## [指示]
- 1) 次の(a)〜(c)が本文抜粋の内容と合っているかを、それぞれ「はい」か「いいえ」で答えてください。判断の根拠となる本文抜粋の語句も、そのまま引用して添えてください。
(a) 新WFのデザインでは、6つの骨子を固めた。
(b) ランク制度では、格付け基準を「職務・役割」から「職能」へ転換する。
(c) 職務と役割の価値は5段階で評価する。
- 2) 本文抜粋によると、労働市場における価値は何を参考にして設定できますか。
- 3) 本文抜粋で、人的資本投資について検討したとされる項目をすべて挙げてください。

## [本文抜粋]
新WFのデザインでは、カルチャ、組織構造、労働契約類型、オペレーションモデル、ワークスタイル、マネジメントという6つの骨子を固め、人的資本投資(旧人件費、HCI:Human Capital Investment)についても、算定対象範囲、トータルリワード、支給対象、同一労働同一賃金、変動費化という5項目について検討しました。

ここまで検討が済めば、WFイノベーションに着手する準備が整ったかに見えますが、イノベーションを定着させるために不可欠な「仕組み化」という大きなテーマの検討がまだ残っています。

そこで第3回の本稿では、「仕組み」つまり新しいコア人事制度のデザインについて概説します。「ランク」「評価」「報酬」「自己成長支援」という4つの仕組みを、WFイノベーションにフィットする内容に変革する方法についてまとめます。

【コア人事制度が具備すべき原理原則とデザイン方針の例】

はじめにお断りしておきますが、これは筆者の私見であり、本提言がどのような組織にもフィットする正解ではないこと、そして、業界・業種、組織の成り立ち等の固有事情を考慮することなく、このデザイン方針に無理やり嵌め込むことを推奨するものではないことを、ご理解いただきたく存じます。

HRプロフェッショナルの皆様にとっては、ごく当たり前の考え方であり、既知の取り組みが大半ですが、JTC特有の柵に縛られている、あるいは組織能力が望ましい水準に達していない企業にとっては、手強くチャレンジングな内容として受け止められるかもしれません。

ご批判や異論は大歓迎ですが、日本のヒューマンキャピタルとヒューマンキャピタルマネジメントは、世界に誇れる素晴らしい資本であり、今一度世界をリードする役割を担うべく尽力する方々に対して、なんらかの示唆を提供できればという想いでまとめたものです。

本稿のごく一部でもお役立ていただけるものがございましたら、嬉しく思いますので、読み進めていただければ幸いです。


1.ランク制度

人事制度の根幹であるランク制度は、格付け基準を「職能」から「職務・役割」へと転換、労働契約類型と社内・社外の違いを問わず、価値創造に貢献する人材全員を同じランク表に位置づけ、ランク変動と昇降格を分離することを基本方針としてデザインします。

1. 職務・役割価値に基づく格付け

全ての職務と役割の価値を、「知見」「問題解決」「達成責任」という3つの分類(8項目)において10段階評価し、職務・役割記述書(Job & Role  Description、以下JRD)に取り纏めてランクを決定します。

【職務・役割記述書(JRD)の例】
職務価値の8項目をそれぞれ10段階に分けて定義する
全職務について同じプロセスを経てJRDを完成させる

職務価値、役割価値は、労働市場における価値を参考にしながら序列を決定します。労働市場における価値は、中途採用時の年収バンド(〇〇〇~○○〇万円)を参考に設定できます。そのうえで、戦略上の優先順位と調達難易度に照らして、社内の序列を決めることとなります。

## [資料]
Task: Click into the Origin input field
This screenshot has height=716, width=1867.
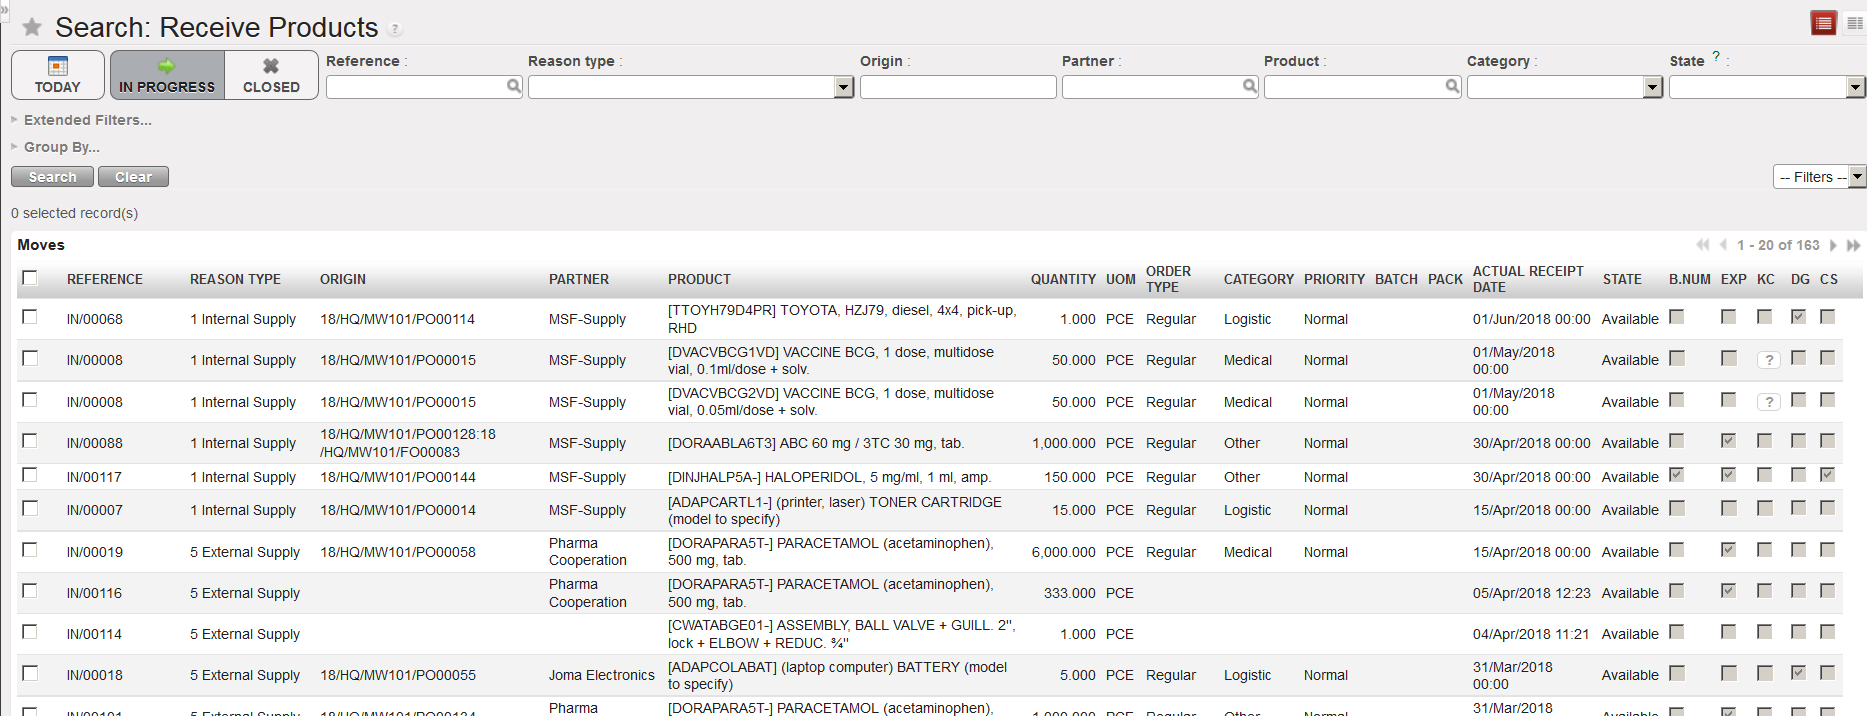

## [課題別の回答]
- 1)
(a) はい。「カルチャ、組織構造、労働契約類型、オペレーションモデル、ワークスタイル、マネジメントという6つの骨子を固め」
(b) いいえ。「格付け基準を「職能」から「職務・役割」へと転換」
(c) いいえ。「「知見」「問題解決」「達成責任」という3つの分類(8項目)において10段階評価し」

- 2) 中途採用時の年収バンドを参考に設定できる。

- 3) 算定対象範囲、トータルリワード、支給対象、同一労働同一賃金、変動費化